Si la pêche a une telle importance pour notre pays, les dirigeants sénégalais et africains ne doivent donc pas brader ces ressources pour des pays très pauvres comme les nôtres. Le scandale des licence de pêche hante toujours les esprits et la conséquence est une sorte de carte blanche pour la surpêche, ennemie numéro un de nos eaux devenues subitement si pauvres en poissons que nos braves pêcheurs choisissent soit de pécher illégalement dans d’autres eaux avec les risques que l’on connaît, soit d’aller en aventure avec les tristement célèbres « Barça ou Barsakh » qui ont vu périr des milliers de jeunes africains et le tragique spectacle n’est pas terminé. 

Ne bradons pas nos ressources halieutiques. Tirons-en profit comme les britanniques l’ont fait à la fois dans les négociations post-Brexit que dans la génération de ressources pour le pays. Le mal chez une bonne partie de nos dirigeants, c’est leur manque de patriotisme si ce n’est leur cécité, car comment peut-on facilement troquer les maigres ressources halieutiques dont nous disposons pour des populations qui en ont besoin pour s’assurer une certaine sécurité alimentaire contre quelques broutilles  à travers les licences de pêche souvent signés avec une facilité déconcertante avec des puissances étrangères, dont l’Union européenne et la Chine ?
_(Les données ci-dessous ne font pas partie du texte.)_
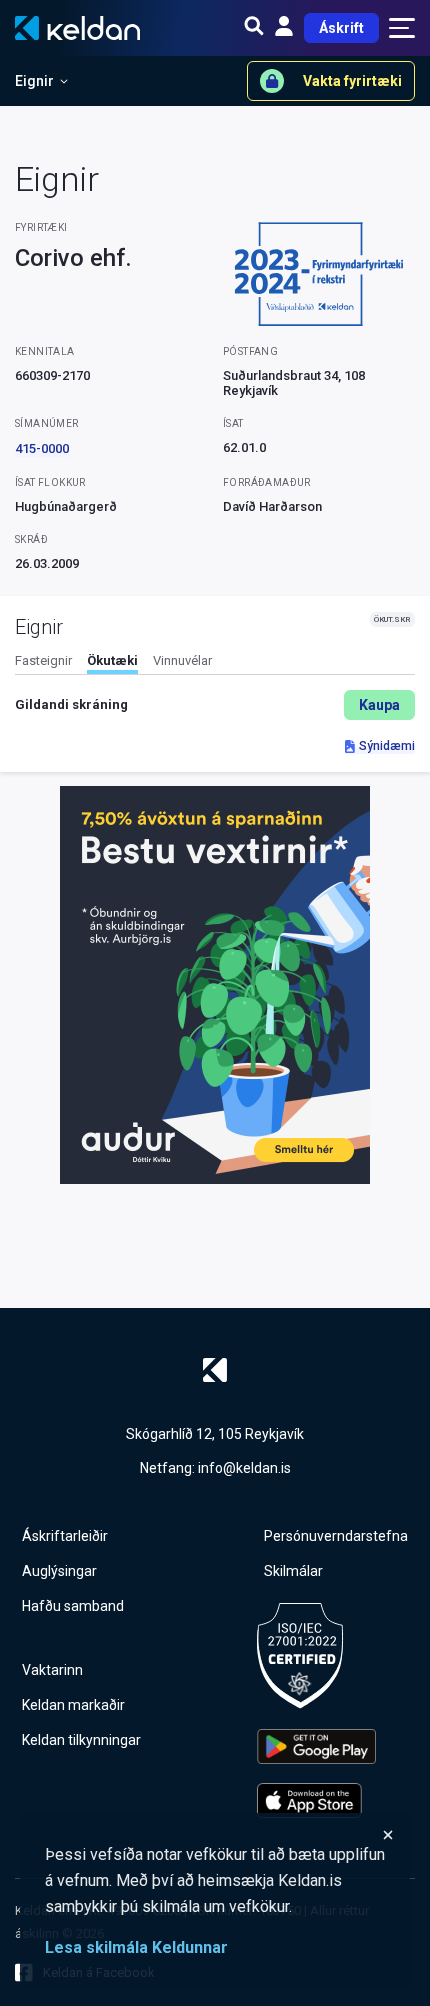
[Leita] (254, 28)
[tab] (43, 663)
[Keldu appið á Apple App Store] (316, 1800)
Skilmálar (293, 1571)
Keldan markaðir (73, 1705)
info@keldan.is (244, 1468)
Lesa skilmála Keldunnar (136, 1947)
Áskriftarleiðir (65, 1536)
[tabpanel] (215, 705)
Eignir (34, 81)
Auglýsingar (59, 1571)
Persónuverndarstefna (336, 1536)
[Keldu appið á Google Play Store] (316, 1746)
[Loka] (220, 1835)
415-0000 (42, 448)
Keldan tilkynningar (81, 1740)
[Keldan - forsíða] (215, 1370)
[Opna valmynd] (402, 28)
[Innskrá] (284, 28)
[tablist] (215, 664)
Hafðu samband (73, 1606)
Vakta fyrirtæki (352, 81)
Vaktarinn (52, 1670)
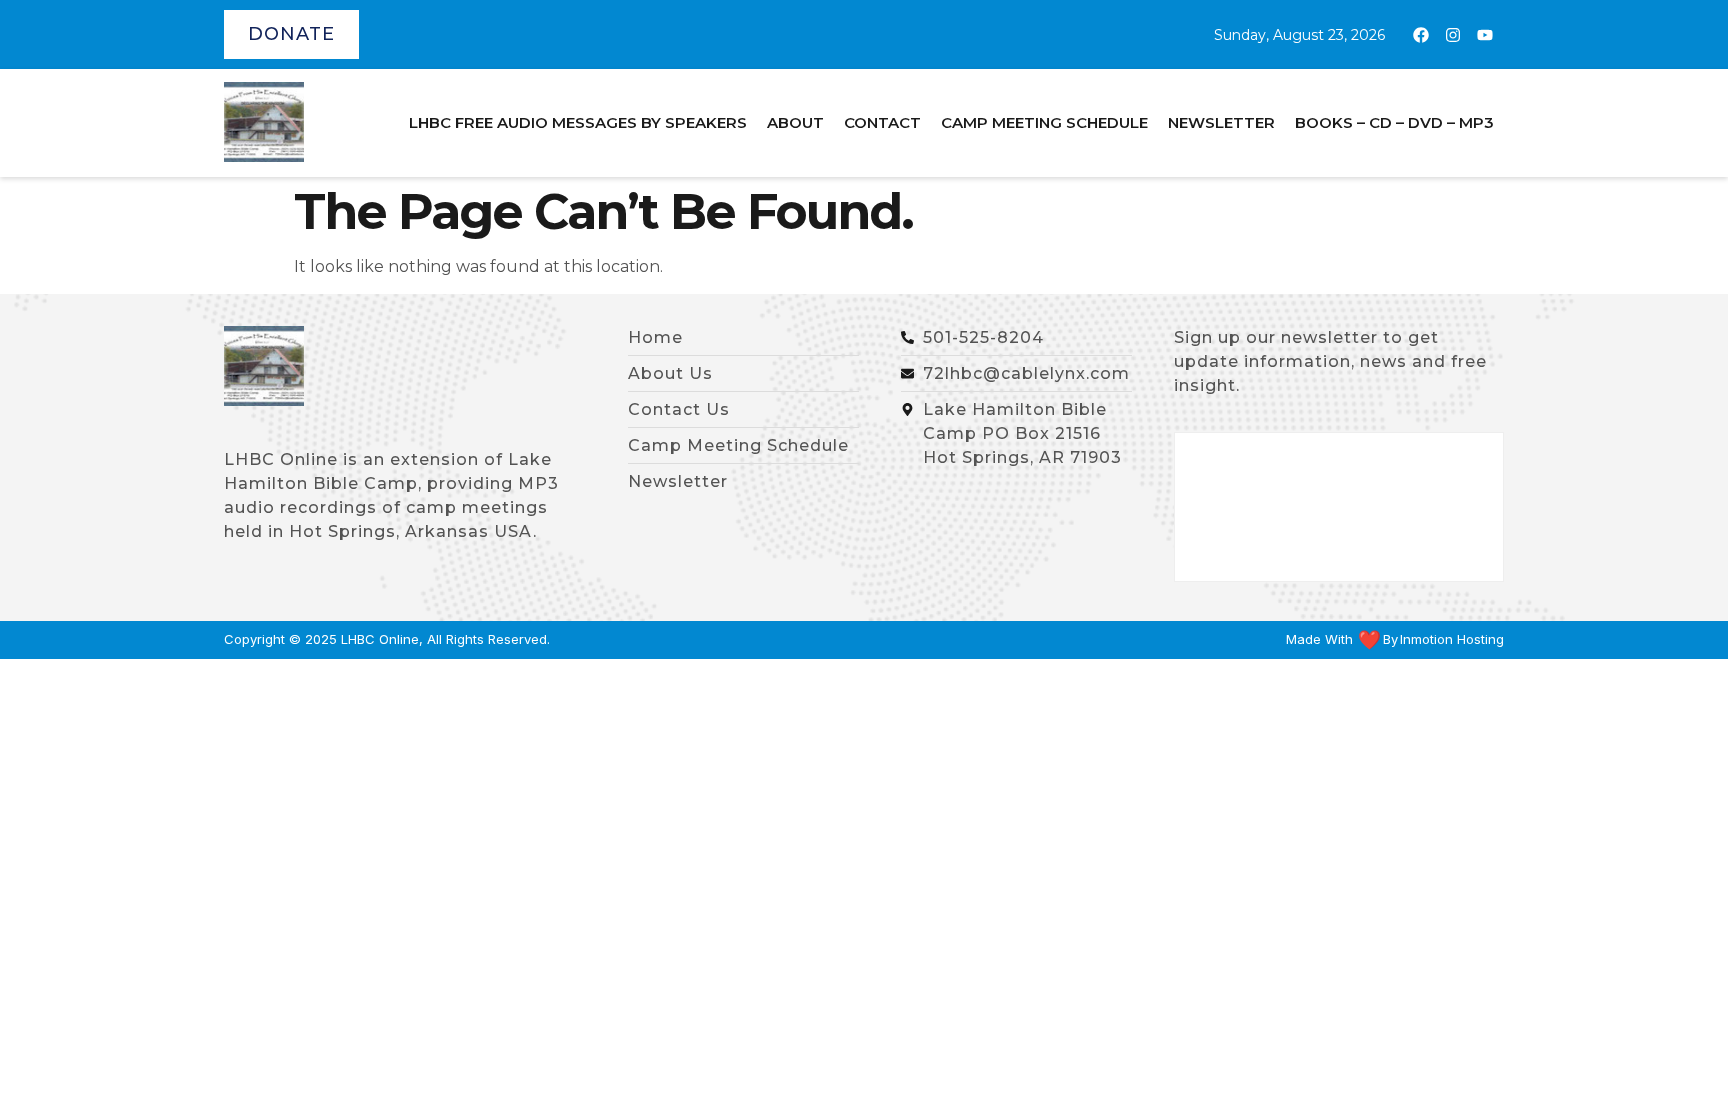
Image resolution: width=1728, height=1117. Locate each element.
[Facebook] (1421, 35)
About (795, 122)
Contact (882, 122)
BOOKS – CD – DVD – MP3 (1394, 122)
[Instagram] (1453, 35)
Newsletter (1221, 122)
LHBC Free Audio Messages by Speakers (578, 122)
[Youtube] (1485, 35)
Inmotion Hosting (1452, 639)
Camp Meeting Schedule (1044, 122)
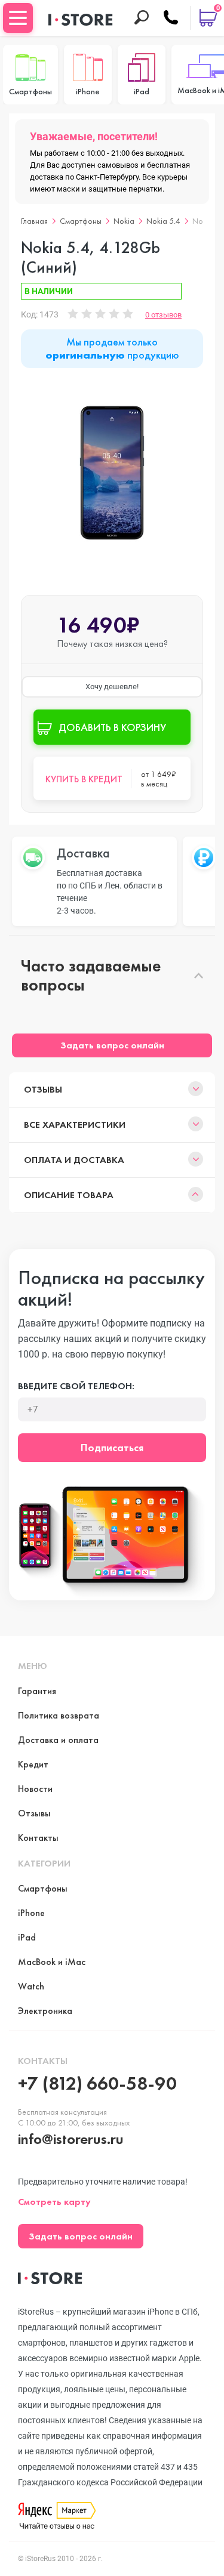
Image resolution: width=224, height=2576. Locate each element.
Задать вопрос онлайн (112, 1045)
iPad (27, 1937)
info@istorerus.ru (71, 2139)
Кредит (33, 1764)
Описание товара (68, 1195)
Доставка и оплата (58, 1739)
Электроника (45, 2010)
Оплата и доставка (74, 1159)
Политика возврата (58, 1715)
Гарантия (37, 1691)
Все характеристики (74, 1124)
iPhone (31, 1912)
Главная (34, 221)
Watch (31, 1986)
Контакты (38, 1837)
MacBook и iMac (51, 1961)
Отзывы (43, 1089)
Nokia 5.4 (163, 221)
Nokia (123, 221)
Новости (35, 1788)
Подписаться (112, 1447)
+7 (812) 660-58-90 (97, 2083)
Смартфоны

La contrepartie que constituent les licences de pêche pour nombre de pays africains dont le Sénégal est plusieurs fois plus insignifiante que ce que les bateaux de pêche étrangers tirent de nos eaux, eaux qui sont une question de souveraineté, comme le premier ministre britannique l’a bien clamé pour son pays. Alors,  en ce jour de réveillon où le Royaume-Uni va quitter l’Union Européenne, réveillons-nous et apprenons des bonnes leçons des autres sans en faire des caleçons inutiles ou des sons sans harmonie en ce jour de fête dans les têtes, mais pas dans les cœurs. En ce 31 décembre où les britanniques partiront à minuit, notre réponse pour la défense des nos ressources halieutiques ne doit nullement souffrir d’une réponse ambivalente. Elle ne doit pas, ni plus être « ni oui ni non ». Elle doit être claire comme l’eau de roche loin des accords fantoches pour qu’enfin nos  ressources entrent dans nos poches.